== Source data

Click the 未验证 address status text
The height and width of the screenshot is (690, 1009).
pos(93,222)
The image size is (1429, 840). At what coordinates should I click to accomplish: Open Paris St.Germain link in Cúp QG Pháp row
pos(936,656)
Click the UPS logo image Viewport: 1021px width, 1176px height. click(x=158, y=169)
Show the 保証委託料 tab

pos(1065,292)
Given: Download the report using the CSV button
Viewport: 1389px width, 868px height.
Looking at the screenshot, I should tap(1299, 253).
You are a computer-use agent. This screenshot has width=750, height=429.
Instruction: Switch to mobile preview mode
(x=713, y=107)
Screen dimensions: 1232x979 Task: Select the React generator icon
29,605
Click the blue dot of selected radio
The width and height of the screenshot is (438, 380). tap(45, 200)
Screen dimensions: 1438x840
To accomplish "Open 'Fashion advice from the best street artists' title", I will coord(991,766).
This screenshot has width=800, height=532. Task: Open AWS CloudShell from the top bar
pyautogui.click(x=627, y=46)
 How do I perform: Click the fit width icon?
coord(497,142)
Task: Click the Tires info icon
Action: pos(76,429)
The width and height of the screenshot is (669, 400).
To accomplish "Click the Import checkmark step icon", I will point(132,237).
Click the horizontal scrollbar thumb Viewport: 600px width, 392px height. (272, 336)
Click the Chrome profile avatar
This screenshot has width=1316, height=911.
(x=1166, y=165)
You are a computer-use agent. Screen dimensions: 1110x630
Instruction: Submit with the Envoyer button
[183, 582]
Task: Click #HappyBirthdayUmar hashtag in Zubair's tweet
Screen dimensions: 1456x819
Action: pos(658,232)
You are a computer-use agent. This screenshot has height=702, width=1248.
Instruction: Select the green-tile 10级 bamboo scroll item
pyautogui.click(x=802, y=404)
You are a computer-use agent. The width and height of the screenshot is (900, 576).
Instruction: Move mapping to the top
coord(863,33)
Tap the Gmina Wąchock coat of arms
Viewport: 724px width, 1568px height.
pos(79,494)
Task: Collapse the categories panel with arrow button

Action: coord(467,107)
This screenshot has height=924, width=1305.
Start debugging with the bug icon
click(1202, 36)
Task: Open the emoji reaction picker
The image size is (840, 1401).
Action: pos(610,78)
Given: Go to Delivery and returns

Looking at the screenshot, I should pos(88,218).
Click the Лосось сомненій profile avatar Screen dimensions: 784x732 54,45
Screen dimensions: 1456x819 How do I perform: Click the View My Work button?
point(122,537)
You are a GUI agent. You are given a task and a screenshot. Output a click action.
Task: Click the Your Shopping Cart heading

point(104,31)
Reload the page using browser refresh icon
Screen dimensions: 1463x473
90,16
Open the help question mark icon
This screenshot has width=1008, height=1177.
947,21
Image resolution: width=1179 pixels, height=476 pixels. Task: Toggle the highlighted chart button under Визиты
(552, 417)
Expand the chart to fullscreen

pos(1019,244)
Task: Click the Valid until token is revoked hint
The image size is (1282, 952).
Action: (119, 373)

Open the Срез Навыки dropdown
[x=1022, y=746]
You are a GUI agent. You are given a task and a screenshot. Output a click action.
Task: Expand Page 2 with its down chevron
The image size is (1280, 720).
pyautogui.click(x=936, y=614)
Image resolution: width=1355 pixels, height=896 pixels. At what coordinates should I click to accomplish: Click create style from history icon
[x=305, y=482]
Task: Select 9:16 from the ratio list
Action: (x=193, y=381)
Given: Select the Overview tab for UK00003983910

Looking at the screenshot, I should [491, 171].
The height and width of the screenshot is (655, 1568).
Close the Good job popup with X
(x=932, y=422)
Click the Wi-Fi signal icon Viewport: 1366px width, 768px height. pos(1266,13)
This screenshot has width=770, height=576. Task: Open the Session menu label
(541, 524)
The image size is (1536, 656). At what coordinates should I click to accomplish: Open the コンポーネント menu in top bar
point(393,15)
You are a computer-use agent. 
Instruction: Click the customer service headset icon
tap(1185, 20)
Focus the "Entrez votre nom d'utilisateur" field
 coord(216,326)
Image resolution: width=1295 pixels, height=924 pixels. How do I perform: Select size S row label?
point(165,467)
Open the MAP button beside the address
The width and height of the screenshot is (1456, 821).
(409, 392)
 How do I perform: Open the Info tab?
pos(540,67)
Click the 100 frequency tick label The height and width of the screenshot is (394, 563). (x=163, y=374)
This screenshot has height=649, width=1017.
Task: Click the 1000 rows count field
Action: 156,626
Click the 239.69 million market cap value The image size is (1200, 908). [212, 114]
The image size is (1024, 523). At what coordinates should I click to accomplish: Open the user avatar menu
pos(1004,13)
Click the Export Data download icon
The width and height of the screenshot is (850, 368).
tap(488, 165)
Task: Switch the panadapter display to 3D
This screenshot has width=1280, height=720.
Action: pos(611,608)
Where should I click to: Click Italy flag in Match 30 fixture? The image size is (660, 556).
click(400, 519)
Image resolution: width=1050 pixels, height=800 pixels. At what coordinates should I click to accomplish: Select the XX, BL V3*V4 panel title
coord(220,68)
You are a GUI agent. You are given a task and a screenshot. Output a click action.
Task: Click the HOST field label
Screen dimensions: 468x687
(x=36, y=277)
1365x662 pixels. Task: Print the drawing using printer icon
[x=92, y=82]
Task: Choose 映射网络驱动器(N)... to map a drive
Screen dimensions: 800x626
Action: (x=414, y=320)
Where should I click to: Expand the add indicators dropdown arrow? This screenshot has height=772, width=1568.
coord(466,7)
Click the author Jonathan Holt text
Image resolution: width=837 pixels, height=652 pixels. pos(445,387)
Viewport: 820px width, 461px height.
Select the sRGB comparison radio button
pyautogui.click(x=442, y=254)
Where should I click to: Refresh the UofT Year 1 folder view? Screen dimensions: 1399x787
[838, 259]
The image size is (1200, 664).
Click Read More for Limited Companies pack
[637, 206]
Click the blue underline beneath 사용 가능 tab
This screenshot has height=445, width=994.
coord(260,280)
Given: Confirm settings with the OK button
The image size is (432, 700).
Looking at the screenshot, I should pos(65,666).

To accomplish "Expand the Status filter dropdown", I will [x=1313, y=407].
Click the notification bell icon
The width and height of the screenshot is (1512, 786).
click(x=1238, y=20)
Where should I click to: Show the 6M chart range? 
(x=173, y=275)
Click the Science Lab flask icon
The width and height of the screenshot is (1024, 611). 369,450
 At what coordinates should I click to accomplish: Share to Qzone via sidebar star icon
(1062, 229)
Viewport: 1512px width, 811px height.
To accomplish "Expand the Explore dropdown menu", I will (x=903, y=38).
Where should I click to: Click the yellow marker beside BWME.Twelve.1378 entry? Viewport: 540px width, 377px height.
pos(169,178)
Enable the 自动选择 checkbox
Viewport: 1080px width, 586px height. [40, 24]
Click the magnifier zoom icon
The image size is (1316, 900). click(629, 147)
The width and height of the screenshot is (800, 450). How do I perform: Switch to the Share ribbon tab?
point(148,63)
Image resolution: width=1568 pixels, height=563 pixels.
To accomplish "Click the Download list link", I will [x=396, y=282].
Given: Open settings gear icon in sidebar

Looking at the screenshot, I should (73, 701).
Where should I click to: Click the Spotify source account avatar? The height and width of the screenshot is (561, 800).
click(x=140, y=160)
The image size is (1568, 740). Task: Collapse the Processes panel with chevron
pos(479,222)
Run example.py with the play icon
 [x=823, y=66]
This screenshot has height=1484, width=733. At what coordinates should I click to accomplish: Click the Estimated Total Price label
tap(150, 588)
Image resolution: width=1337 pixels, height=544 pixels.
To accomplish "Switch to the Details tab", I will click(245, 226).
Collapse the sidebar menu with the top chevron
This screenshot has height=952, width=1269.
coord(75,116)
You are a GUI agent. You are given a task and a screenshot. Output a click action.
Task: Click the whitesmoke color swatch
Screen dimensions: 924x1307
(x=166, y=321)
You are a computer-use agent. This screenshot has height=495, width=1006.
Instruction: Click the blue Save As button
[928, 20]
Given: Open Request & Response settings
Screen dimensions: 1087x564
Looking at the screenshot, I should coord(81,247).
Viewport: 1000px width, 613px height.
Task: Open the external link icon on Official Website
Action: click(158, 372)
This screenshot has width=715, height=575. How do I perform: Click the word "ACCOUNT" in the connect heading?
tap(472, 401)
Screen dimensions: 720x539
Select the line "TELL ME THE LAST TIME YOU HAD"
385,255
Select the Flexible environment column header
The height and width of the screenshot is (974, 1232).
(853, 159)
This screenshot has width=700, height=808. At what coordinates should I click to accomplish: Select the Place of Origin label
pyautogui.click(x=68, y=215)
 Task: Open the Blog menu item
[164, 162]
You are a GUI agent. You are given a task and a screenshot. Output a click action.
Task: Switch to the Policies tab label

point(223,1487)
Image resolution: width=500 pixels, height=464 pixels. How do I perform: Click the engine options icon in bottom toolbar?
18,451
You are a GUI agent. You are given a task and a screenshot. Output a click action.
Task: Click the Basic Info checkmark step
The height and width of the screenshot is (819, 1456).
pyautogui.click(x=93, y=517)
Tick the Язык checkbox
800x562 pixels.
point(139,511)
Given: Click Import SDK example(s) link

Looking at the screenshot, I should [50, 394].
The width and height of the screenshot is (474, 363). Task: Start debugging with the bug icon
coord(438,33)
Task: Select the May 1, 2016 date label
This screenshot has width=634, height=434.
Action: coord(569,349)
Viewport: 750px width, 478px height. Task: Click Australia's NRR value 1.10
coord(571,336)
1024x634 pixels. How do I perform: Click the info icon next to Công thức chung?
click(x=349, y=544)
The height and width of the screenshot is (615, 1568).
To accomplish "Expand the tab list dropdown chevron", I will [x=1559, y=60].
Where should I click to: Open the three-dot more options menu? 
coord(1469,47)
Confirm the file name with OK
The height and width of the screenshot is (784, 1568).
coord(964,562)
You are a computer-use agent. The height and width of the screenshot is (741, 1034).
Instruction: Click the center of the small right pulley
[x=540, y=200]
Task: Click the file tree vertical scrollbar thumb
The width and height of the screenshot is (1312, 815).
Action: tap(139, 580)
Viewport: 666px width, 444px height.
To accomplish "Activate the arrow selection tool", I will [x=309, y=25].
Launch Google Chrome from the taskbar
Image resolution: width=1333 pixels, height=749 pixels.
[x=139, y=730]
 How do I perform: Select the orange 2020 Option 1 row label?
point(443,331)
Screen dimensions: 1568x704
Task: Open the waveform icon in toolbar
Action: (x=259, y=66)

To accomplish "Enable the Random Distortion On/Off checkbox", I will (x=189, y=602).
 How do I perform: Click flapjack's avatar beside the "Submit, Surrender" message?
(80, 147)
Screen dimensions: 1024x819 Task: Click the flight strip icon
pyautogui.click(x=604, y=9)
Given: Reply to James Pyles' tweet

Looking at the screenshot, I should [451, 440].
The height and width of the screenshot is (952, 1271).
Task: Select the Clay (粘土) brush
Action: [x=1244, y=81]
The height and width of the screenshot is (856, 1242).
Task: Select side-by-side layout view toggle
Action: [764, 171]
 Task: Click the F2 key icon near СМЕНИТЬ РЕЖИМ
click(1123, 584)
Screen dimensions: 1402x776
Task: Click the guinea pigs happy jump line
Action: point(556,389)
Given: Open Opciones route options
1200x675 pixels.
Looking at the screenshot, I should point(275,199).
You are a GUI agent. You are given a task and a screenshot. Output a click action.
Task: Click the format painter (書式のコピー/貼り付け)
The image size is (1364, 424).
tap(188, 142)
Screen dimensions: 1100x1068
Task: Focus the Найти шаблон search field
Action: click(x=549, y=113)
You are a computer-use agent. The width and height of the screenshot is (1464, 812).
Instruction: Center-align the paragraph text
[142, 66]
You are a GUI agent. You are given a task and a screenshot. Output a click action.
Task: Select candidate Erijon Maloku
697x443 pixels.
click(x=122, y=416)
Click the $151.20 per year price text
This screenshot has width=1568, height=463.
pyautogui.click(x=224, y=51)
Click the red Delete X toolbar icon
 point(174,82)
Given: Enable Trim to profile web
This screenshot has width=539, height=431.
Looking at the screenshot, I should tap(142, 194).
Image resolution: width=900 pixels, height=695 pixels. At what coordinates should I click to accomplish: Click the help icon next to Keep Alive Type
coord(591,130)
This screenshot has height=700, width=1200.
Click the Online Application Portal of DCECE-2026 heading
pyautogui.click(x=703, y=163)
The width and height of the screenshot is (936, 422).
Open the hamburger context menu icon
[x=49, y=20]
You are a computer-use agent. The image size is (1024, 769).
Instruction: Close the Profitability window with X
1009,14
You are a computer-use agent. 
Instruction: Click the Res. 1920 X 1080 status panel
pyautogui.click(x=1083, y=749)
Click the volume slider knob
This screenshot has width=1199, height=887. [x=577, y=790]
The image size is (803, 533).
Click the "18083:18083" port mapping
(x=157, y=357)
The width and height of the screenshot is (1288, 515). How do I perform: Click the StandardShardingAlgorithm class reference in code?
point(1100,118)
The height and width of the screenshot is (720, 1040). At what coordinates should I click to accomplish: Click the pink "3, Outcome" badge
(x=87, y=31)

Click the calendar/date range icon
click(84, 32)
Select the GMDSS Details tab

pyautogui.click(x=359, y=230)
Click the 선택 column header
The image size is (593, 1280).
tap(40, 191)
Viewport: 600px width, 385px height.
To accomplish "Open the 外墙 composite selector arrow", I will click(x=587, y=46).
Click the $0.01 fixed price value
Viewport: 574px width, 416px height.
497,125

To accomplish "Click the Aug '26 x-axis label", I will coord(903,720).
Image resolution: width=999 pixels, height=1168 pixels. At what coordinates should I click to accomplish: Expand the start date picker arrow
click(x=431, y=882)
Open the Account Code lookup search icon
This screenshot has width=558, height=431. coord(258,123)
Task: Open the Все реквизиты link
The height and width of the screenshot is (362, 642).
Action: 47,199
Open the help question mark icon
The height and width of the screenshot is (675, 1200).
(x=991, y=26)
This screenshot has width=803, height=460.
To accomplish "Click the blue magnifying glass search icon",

====

What to work on: Pull from the data each line where the string "profile" turns up.

Task output:
Click the Chrome profile avatar
Click the Лосось сомненій profile avatar Screen dimensions: 784x732 54,45
Given: Enable Trim to profile web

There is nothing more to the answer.